At the gate, there is more waiting to do. Linda Stollen, a young woman dressed all in white, hurries into a pharmacy. Her palms are sweaty, and her heart thumps like it’s hoping to find a way out. Her flight from Chicago arrived at midnight, and she’d spent the intervening hours on a bench, trying to doze upright, her purse cradled to her chest. She’d booked the cheapest flight possible—hence the detour to Newark—and informed her father on the way to the airport that she would never ask him for money again. He had guffawed, even slapped his knee, like she’d just told the funniest joke he’d ever heard. She was serious, though. At this moment, she knows two things: One, she will never return to Indiana, and two, she will never ask her father and his third wife for anything, ever again.

This is Linda’s second pharmacy visit in twenty-four hours. She reaches into her purse and touches the wrapper of the pregnancy test she bought in South Bend. This time, she chooses a celebrity magazine, a bag of chocolate candies, and a diet soda and carries them to the cashier.

Crispin Cox snores in his wheelchair, his body a gaunt origami of skin and bones. Occasionally, his fingers flutter, like small birds struggling to take flight. His nurse, a middle-aged woman with bushy eyebrows, files her fingernails in a seat nearby.

Jane and Bruce sit side by side in blue airport chairs and argue, although no one around them would suspect it. Their faces are unflustered, their voices low. Their sons call this style of parental fight “DEFCON 4,” and it doesn’t worry them. Their parents are sparring, but it’s more about communication than combat. They are reaching out, not striking.

Bruce says, “That was a dangerous situation.”

Jane shakes her head slightly. “Jordan is a kid. They wouldn’t have done anything to him. He was within his rights.”

“You’re being na?ve. He was mouthing off, and this country doesn’t take kindly to that, regardless of what the Constitution claims.”

“You taught him to speak up.”

Bruce tightens his lips. He wants to argue, but he can’t. He homeschools the boys and has always emphasized critical thinking in their curriculum. He recalls a recent rant about the importance of not taking rules at face value. Question everything, he’d said. Everything. He’d spent weeks obsessing over the idiocy of the blowhards at Columbia for denying him tenure because he didn’t go to their cocktail parties. He’d asked the head of the department: What the hell does boozy repartee have to do with mathematics?
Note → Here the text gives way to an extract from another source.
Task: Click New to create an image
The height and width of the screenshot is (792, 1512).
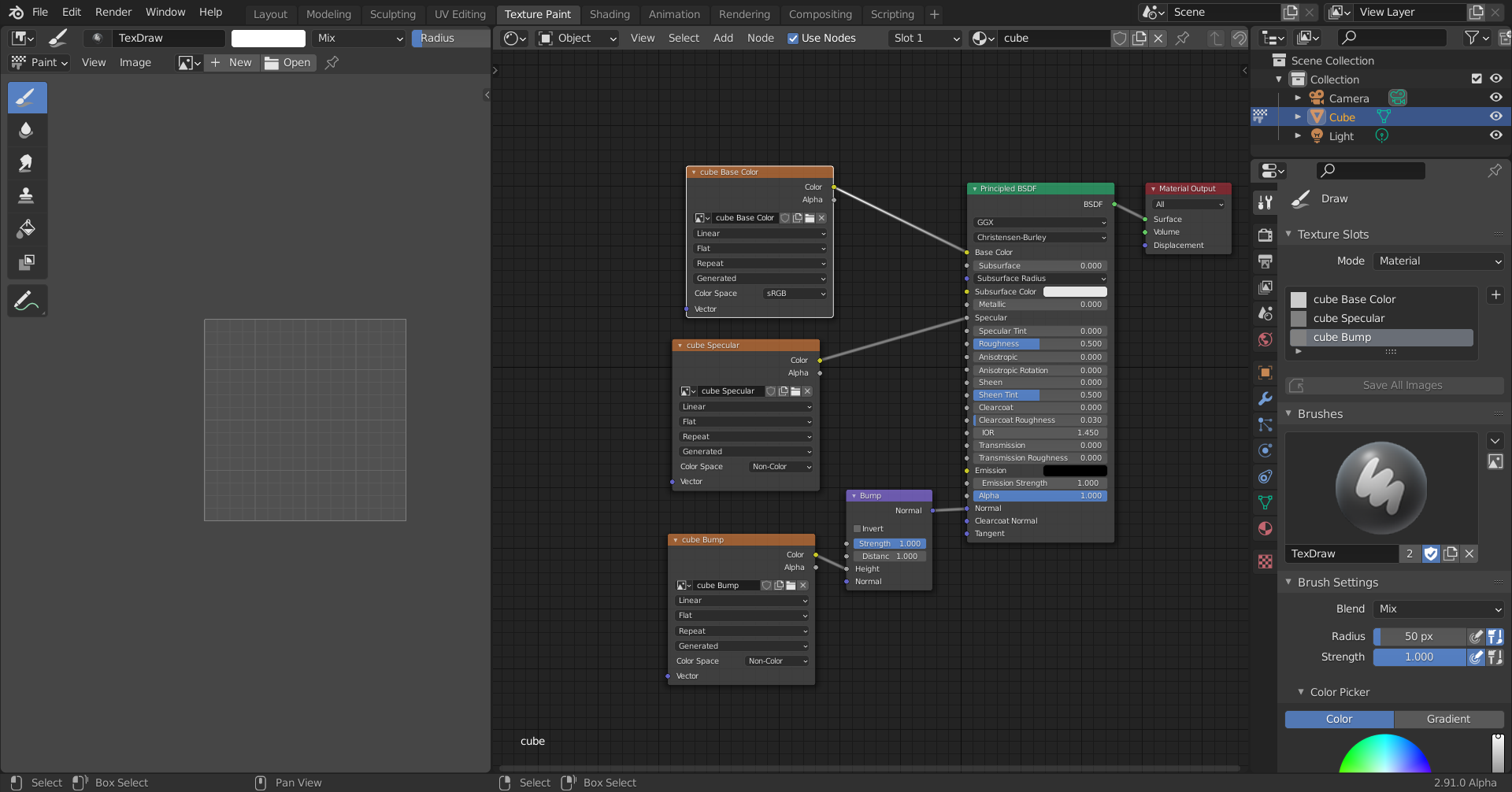Action: (232, 62)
He wants his sons to question blowhards too, but not yet. He should have amended the declaration to: Question everything, once you’re grown up and in full command of your powers and no longer living at home, so I don’t have to watch and worry.
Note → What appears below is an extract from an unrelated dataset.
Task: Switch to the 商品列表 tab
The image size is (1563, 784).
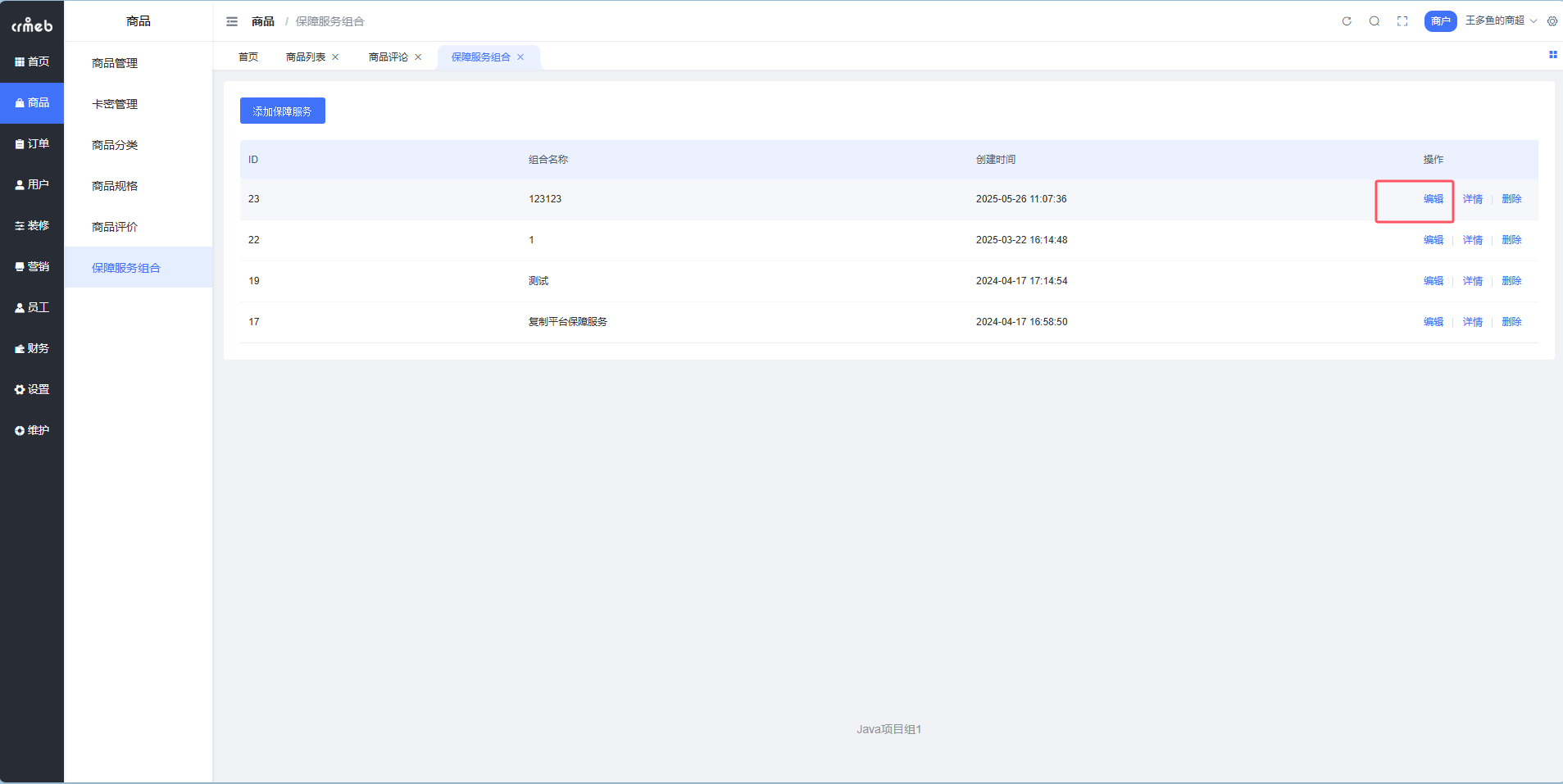Action: (305, 57)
“Look at that woman over there,” Jane says. “There are bells sewn into the hem of her skirt. Can you imagine wearing something that makes a jingly sound every time you move?” She shakes her head with what she expects to be mockery, but turns out to be admiration. She imagines walking amid the tinkle of tiny bells. Making music, and drawing attention, with each step. The idea makes her blush. She’s wearing jeans and what she thinks of as her “writing sweater.” She dressed this morning for comfort. What did that woman dress for?

The fear and embarrassment that crackled through Bruce’s body next to the screening machine begins to dissipate. He rubs his temples and offers up a Jewish-atheist prayer of gratitude for the fact that he didn’t develop one of his headaches that make all twenty-two bones in his skull throb. When his doctor asked if he knew what triggered his migraines, Bruce had snorted. The answer was so clear and obvious: his sons. Fatherhood is, for him, one jolt of terror after another. When the boys were babies, Jane used to say that he carried them like live grenades. As far as he’s concerned they were, and still are. The main reason he agreed to move to L.A. is because the movie studio is renting them a house with a yard. Bruce plans to place his grenades within that enclosure, and if they want to go anywhere, they’ll need him to drive them. In New York, they could simply get in the elevator and be gone.